Below are some entries. Repeat exactly the lines from the one with "Screen dimensions: 1634x919" through the one with "Task: Click the Alert", and only those.

(Beginning of DATA RECORDS)

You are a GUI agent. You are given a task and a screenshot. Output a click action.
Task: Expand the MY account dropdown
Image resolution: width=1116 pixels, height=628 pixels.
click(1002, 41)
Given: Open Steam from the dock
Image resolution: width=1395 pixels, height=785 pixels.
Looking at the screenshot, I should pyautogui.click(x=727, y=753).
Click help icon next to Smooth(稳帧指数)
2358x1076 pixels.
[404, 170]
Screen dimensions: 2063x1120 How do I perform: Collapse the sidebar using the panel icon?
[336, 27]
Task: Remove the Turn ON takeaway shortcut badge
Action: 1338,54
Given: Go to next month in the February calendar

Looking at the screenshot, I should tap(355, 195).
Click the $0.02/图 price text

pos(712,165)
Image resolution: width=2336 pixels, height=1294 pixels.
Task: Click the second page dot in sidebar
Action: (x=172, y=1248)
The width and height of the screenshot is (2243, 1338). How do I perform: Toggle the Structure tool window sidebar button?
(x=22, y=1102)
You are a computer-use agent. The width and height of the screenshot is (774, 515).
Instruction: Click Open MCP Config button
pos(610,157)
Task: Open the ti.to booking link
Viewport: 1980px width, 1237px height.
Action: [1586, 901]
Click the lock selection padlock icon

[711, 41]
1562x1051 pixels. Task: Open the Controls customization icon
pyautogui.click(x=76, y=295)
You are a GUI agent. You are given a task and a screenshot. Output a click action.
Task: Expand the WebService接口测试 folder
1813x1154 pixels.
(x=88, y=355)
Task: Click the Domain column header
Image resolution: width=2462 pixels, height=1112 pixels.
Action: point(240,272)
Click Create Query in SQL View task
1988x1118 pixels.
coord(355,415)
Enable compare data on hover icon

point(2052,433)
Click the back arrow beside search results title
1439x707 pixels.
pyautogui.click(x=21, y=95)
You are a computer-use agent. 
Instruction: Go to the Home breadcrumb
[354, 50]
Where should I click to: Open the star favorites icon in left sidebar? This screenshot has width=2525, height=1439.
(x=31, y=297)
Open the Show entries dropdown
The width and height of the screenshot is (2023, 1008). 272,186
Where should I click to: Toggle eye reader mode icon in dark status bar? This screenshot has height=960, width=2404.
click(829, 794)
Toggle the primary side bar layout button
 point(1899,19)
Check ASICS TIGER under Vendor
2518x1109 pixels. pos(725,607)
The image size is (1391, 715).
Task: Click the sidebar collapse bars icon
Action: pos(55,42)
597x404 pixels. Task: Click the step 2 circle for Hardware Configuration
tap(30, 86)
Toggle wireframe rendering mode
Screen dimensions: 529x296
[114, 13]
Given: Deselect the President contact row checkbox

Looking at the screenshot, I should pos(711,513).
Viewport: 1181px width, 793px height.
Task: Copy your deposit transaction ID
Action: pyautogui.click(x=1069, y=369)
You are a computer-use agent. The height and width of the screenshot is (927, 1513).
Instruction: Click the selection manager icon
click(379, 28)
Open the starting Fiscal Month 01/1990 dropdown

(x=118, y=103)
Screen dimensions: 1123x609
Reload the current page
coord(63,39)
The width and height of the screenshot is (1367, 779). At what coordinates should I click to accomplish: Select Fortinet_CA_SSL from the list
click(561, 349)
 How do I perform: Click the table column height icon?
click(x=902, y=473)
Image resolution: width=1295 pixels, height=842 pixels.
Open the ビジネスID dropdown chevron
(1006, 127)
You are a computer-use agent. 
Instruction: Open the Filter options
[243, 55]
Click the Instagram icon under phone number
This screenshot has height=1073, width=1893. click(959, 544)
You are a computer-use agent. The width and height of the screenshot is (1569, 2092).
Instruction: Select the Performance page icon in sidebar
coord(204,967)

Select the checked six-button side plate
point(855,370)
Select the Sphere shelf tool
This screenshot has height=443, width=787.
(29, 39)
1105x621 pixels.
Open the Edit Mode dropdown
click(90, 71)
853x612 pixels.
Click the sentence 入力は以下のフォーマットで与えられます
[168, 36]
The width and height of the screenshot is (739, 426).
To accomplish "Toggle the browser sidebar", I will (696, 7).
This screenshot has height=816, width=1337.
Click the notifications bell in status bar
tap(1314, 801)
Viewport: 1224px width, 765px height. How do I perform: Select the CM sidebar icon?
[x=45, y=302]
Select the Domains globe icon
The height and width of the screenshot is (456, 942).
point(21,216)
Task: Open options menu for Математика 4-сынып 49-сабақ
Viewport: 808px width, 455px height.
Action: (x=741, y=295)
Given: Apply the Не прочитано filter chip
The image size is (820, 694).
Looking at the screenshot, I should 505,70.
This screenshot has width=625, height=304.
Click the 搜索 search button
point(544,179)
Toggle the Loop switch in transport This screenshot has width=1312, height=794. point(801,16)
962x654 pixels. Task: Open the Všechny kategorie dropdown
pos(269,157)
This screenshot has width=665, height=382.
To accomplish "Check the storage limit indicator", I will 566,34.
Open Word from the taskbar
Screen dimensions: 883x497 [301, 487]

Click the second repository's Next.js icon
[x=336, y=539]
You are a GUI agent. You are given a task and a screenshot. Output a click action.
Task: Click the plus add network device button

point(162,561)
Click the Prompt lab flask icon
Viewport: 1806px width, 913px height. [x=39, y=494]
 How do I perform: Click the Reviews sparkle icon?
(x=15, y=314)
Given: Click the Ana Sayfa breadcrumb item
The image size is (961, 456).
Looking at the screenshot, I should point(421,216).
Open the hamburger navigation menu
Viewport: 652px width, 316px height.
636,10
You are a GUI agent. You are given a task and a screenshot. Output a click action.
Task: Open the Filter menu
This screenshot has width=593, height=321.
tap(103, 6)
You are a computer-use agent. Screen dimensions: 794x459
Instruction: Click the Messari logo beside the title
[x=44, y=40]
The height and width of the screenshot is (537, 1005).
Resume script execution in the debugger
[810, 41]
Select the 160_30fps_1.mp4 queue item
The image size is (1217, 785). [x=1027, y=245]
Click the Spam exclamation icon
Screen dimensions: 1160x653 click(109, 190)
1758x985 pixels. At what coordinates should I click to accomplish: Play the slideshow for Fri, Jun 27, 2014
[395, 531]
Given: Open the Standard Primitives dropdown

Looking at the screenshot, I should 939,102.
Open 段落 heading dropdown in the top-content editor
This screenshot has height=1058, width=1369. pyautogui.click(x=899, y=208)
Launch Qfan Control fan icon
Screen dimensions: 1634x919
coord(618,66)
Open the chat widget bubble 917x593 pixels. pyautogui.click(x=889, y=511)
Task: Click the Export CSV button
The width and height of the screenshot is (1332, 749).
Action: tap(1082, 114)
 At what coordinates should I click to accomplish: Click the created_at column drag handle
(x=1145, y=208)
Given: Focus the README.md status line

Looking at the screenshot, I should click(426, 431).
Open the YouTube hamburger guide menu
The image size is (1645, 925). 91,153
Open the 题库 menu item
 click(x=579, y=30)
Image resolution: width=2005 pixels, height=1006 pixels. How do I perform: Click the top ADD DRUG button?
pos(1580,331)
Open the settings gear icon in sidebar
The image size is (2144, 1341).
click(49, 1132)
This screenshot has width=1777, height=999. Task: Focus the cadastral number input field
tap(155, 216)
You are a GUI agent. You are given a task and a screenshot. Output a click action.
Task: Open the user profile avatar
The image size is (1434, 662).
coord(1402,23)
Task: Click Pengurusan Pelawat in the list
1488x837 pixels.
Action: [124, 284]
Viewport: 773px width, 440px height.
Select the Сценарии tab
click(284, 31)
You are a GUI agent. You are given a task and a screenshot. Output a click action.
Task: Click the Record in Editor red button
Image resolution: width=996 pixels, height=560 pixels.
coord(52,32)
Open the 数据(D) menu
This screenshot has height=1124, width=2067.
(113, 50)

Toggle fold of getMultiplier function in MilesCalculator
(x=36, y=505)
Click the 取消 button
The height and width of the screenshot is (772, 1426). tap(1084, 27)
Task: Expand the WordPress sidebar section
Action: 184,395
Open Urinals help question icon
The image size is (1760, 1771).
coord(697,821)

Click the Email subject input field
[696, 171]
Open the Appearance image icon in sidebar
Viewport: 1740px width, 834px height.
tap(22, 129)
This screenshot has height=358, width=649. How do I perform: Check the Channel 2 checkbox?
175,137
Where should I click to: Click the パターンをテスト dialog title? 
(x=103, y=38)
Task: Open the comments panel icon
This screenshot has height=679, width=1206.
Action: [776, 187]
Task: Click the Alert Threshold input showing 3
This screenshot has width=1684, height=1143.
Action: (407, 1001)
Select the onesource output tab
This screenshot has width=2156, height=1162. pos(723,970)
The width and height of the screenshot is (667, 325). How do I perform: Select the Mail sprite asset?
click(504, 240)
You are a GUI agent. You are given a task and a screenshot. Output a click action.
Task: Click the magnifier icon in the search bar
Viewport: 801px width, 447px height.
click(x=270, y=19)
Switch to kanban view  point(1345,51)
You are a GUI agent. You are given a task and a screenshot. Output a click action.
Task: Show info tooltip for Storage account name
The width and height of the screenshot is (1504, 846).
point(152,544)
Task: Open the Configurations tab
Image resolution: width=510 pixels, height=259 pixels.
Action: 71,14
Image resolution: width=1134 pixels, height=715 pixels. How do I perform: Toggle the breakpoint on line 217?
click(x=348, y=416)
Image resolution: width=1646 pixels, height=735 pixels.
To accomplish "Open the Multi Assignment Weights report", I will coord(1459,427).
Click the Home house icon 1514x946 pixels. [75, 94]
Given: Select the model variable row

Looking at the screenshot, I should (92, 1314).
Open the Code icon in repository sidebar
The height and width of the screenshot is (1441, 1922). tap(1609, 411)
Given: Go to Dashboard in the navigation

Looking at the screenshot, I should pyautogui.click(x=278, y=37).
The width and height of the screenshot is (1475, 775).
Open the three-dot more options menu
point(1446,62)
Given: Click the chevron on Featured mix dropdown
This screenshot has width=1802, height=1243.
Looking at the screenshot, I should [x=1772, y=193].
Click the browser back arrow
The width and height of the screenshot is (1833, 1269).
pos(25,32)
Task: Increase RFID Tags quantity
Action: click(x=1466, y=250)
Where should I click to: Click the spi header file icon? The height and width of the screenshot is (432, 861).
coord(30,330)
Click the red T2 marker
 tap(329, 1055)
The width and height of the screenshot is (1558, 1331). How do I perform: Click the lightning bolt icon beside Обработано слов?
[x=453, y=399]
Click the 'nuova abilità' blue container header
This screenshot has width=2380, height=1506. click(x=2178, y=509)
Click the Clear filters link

(End of DATA RECORDS)

● **OUTPUT**
Screen dimensions: 1634x919
coord(618,66)
Open the chat widget bubble 917x593 pixels. pyautogui.click(x=889, y=511)
Task: Click the Export CSV button
The width and height of the screenshot is (1332, 749).
Action: tap(1082, 114)
 At what coordinates should I click to accomplish: Click the created_at column drag handle
(x=1145, y=208)
Given: Focus the README.md status line

Looking at the screenshot, I should click(426, 431).
Open the YouTube hamburger guide menu
The image size is (1645, 925). 91,153
Open the 题库 menu item
 click(x=579, y=30)
Image resolution: width=2005 pixels, height=1006 pixels. How do I perform: Click the top ADD DRUG button?
pos(1580,331)
Open the settings gear icon in sidebar
The image size is (2144, 1341).
click(49, 1132)
This screenshot has width=1777, height=999. Task: Focus the cadastral number input field
tap(155, 216)
You are a GUI agent. You are given a task and a screenshot. Output a click action.
Task: Open the user profile avatar
The image size is (1434, 662).
coord(1402,23)
Task: Click Pengurusan Pelawat in the list
1488x837 pixels.
Action: [124, 284]
Viewport: 773px width, 440px height.
Select the Сценарии tab
click(284, 31)
You are a GUI agent. You are given a task and a screenshot. Output a click action.
Task: Click the Record in Editor red button
Image resolution: width=996 pixels, height=560 pixels.
coord(52,32)
Open the 数据(D) menu
This screenshot has height=1124, width=2067.
(113, 50)

Toggle fold of getMultiplier function in MilesCalculator
(x=36, y=505)
Click the 取消 button
The height and width of the screenshot is (772, 1426). tap(1084, 27)
Task: Expand the WordPress sidebar section
Action: 184,395
Open Urinals help question icon
The image size is (1760, 1771).
coord(697,821)

Click the Email subject input field
[696, 171]
Open the Appearance image icon in sidebar
Viewport: 1740px width, 834px height.
tap(22, 129)
This screenshot has height=358, width=649. How do I perform: Check the Channel 2 checkbox?
175,137
Where should I click to: Click the パターンをテスト dialog title? 
(x=103, y=38)
Task: Open the comments panel icon
This screenshot has height=679, width=1206.
Action: [776, 187]
Task: Click the Alert Threshold input showing 3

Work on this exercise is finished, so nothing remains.